Listed records START

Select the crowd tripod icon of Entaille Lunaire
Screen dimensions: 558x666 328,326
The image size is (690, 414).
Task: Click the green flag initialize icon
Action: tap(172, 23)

Listed records END

* **Problem to work on**
Reproduce the material above in full, exactly.

* **Finished task**
Select the crowd tripod icon of Entaille Lunaire
Screen dimensions: 558x666 328,326
The image size is (690, 414).
Task: Click the green flag initialize icon
Action: tap(172, 23)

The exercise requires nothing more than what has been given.